● What to do
Tell how many lines in these records contain the string "Disable", with only the number as the reply.

● Supplied entries

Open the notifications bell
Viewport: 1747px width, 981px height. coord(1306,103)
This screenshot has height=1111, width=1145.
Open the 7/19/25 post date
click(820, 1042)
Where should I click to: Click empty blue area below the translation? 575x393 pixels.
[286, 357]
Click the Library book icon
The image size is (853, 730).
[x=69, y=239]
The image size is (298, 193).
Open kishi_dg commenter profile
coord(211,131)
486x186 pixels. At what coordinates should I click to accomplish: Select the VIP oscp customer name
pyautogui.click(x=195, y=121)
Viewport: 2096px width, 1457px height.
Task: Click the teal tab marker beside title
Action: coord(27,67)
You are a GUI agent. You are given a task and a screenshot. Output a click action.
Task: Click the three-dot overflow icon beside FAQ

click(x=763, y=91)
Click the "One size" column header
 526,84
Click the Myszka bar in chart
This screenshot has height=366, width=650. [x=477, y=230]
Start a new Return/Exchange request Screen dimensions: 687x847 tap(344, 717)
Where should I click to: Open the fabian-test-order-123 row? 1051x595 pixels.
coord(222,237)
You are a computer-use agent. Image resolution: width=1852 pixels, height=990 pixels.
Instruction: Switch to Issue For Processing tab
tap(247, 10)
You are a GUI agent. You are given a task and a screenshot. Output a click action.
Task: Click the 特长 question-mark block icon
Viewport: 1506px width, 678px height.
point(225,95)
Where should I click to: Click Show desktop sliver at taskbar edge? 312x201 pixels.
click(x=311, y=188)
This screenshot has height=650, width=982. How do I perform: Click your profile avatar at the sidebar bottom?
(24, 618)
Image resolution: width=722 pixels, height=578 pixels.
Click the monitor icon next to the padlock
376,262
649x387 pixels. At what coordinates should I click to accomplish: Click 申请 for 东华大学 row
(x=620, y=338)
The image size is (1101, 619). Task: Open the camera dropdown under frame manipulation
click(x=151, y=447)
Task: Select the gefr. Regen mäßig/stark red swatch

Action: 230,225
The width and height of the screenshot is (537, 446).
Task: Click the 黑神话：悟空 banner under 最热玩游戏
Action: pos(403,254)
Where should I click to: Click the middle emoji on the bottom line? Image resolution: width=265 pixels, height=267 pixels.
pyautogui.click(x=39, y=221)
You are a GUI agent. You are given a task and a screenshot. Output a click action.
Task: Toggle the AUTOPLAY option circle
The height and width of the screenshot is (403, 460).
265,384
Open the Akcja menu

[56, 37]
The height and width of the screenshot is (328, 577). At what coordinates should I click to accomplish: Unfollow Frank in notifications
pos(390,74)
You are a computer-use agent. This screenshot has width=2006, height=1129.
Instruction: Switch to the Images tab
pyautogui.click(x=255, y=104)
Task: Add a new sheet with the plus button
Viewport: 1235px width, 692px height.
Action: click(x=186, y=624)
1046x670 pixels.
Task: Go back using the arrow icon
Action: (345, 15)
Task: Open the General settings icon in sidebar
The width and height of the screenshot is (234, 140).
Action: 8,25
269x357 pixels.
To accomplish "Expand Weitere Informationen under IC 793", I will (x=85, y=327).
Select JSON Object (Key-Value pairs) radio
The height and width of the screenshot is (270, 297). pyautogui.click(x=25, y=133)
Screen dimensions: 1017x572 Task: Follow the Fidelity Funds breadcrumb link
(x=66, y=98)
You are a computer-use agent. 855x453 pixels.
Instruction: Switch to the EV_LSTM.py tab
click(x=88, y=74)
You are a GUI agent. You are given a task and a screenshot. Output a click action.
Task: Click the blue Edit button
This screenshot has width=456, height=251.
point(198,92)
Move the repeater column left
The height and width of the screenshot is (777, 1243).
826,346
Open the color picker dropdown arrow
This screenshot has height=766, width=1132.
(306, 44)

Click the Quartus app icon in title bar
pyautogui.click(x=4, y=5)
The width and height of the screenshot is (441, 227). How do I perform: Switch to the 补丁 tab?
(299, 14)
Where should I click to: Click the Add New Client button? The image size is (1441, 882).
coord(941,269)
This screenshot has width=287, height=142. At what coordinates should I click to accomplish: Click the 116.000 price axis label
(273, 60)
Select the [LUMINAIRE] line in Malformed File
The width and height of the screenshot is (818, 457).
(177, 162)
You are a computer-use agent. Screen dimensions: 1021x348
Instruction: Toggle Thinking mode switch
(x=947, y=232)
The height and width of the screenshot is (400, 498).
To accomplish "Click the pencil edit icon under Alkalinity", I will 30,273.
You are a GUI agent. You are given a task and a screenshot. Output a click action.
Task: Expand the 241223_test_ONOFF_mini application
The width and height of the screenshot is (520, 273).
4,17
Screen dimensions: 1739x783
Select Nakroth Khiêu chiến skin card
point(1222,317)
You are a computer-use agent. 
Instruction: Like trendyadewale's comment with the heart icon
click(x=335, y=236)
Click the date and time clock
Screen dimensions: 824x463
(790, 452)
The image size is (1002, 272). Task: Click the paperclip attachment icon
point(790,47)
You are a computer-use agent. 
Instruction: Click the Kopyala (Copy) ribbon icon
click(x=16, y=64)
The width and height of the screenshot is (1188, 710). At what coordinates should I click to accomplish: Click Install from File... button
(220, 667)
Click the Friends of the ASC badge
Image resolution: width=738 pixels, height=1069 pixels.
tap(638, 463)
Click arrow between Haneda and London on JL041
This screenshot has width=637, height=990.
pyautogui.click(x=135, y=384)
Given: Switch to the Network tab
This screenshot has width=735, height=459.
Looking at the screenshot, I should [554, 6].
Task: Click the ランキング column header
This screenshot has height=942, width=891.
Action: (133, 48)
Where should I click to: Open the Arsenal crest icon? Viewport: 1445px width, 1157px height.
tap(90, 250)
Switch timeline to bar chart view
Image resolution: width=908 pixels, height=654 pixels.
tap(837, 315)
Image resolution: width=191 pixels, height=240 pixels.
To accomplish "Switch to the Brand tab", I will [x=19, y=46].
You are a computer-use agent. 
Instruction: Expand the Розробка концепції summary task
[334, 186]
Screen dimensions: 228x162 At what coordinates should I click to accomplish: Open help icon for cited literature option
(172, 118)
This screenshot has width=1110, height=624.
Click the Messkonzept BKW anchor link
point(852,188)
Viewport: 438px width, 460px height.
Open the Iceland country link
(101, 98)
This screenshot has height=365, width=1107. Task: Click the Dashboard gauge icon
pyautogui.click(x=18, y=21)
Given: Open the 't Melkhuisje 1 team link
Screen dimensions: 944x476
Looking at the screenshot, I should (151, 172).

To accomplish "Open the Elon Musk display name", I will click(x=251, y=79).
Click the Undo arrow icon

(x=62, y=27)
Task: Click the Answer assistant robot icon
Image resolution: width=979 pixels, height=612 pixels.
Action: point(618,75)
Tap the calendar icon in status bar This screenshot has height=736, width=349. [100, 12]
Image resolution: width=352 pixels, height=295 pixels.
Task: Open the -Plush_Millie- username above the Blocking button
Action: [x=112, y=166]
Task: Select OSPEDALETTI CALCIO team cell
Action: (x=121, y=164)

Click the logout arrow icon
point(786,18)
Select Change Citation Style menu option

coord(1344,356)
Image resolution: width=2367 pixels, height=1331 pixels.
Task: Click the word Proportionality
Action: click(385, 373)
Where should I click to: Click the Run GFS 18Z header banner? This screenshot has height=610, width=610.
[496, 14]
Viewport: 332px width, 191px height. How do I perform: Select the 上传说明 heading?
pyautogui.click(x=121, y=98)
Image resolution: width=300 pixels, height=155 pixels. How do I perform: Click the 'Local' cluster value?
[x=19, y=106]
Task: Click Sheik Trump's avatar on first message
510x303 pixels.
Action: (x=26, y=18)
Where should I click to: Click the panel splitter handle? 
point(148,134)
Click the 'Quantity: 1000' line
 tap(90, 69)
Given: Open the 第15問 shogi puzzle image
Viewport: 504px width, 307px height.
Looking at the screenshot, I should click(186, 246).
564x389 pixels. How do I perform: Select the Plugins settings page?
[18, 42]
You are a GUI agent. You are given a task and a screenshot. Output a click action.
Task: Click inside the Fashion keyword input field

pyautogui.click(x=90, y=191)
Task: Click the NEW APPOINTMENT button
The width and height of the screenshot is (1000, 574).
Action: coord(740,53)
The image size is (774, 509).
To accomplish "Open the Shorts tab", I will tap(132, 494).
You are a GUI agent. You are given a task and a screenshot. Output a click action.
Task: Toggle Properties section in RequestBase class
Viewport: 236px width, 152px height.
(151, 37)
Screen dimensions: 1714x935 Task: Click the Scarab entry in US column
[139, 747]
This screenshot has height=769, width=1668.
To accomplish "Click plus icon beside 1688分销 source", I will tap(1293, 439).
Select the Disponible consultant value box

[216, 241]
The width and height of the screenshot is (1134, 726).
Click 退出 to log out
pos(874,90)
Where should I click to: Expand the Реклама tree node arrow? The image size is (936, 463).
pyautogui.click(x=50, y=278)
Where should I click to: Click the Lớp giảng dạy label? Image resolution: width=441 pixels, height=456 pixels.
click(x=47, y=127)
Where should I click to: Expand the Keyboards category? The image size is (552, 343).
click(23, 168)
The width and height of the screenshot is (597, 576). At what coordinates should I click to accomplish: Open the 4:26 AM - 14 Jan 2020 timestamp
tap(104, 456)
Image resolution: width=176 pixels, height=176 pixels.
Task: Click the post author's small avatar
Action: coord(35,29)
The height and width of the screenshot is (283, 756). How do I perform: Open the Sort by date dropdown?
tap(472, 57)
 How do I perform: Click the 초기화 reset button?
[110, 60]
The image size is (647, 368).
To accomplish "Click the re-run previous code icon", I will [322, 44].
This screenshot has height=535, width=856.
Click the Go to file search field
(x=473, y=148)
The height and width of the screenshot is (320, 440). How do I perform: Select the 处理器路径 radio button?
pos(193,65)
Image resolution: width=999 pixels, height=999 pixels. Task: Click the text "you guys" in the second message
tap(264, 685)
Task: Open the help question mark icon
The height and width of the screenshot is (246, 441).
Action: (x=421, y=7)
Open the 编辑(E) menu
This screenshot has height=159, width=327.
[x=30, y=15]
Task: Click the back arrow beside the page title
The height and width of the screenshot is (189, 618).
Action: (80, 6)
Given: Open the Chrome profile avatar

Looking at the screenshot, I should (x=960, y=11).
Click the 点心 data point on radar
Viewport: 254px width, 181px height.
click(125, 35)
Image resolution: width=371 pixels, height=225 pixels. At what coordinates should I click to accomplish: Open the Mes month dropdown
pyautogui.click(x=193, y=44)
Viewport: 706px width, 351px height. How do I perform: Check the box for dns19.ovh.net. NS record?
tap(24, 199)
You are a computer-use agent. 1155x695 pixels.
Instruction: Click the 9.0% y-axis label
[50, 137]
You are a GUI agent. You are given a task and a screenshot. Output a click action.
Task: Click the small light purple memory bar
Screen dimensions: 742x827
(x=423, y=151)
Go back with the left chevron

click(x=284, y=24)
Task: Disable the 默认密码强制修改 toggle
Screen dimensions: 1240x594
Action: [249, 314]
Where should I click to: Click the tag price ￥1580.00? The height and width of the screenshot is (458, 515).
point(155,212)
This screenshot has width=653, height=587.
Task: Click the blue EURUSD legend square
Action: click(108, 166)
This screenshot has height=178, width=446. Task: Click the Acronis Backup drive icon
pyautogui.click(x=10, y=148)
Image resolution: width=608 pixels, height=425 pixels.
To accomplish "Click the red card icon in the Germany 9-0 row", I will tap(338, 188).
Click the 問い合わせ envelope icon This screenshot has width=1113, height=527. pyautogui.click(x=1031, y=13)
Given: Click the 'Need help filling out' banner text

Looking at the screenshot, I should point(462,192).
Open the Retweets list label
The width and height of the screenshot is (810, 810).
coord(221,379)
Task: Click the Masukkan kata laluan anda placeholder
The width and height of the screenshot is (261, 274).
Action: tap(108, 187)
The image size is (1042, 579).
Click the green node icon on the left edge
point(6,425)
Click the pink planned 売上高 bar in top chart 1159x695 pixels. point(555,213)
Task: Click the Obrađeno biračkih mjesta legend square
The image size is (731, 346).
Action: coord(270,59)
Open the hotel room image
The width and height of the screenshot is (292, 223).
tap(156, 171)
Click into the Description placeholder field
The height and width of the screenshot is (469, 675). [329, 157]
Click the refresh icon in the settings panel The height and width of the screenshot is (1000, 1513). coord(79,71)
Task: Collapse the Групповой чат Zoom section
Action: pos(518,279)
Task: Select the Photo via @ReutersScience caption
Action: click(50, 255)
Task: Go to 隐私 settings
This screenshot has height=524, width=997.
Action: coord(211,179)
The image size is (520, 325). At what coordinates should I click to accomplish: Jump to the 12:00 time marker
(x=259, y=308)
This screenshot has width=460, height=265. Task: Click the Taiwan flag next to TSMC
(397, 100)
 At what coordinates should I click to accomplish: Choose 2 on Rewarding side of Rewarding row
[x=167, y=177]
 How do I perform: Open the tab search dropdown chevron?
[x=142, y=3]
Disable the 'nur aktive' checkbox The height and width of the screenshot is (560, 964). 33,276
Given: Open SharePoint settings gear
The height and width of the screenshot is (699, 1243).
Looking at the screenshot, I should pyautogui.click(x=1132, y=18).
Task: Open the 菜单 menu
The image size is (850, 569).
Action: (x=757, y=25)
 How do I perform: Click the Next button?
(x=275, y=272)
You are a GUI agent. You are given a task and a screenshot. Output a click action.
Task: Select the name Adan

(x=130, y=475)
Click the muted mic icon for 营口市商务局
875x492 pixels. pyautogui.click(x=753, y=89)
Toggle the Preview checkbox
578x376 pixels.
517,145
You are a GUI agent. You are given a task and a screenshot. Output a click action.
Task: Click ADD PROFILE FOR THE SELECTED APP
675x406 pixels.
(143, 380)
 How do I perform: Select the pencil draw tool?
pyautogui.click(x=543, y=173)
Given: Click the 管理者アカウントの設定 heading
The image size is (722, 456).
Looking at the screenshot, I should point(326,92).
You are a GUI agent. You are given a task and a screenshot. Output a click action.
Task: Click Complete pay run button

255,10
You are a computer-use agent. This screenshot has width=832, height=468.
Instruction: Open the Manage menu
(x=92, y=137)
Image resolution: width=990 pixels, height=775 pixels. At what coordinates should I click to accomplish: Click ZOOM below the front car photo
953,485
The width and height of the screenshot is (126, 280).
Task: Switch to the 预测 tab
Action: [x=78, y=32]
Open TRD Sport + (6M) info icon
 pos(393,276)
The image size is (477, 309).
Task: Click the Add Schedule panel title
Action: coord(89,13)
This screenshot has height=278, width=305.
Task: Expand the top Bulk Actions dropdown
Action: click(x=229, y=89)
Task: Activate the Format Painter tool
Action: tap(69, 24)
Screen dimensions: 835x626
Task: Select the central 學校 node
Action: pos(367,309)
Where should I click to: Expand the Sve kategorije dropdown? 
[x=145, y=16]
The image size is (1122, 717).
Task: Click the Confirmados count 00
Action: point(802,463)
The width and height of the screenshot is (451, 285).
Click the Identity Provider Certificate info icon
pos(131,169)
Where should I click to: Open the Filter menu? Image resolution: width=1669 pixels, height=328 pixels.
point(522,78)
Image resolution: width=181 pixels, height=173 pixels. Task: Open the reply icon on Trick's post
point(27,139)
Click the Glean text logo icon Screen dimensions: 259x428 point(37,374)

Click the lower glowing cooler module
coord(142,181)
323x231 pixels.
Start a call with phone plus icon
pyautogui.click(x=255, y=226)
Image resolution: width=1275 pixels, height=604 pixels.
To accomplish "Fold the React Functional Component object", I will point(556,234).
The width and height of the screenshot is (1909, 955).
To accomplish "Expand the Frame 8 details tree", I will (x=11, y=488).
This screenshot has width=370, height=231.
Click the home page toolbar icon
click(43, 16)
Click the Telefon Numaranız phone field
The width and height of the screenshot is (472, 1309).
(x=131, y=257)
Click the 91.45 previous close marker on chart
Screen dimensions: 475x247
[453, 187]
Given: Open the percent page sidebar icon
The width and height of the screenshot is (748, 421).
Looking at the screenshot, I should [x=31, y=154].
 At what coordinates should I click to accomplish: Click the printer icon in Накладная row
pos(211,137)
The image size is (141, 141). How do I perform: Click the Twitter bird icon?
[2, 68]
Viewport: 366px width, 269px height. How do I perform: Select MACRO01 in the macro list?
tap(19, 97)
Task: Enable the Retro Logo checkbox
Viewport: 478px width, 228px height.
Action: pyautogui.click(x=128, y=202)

● Answer space
2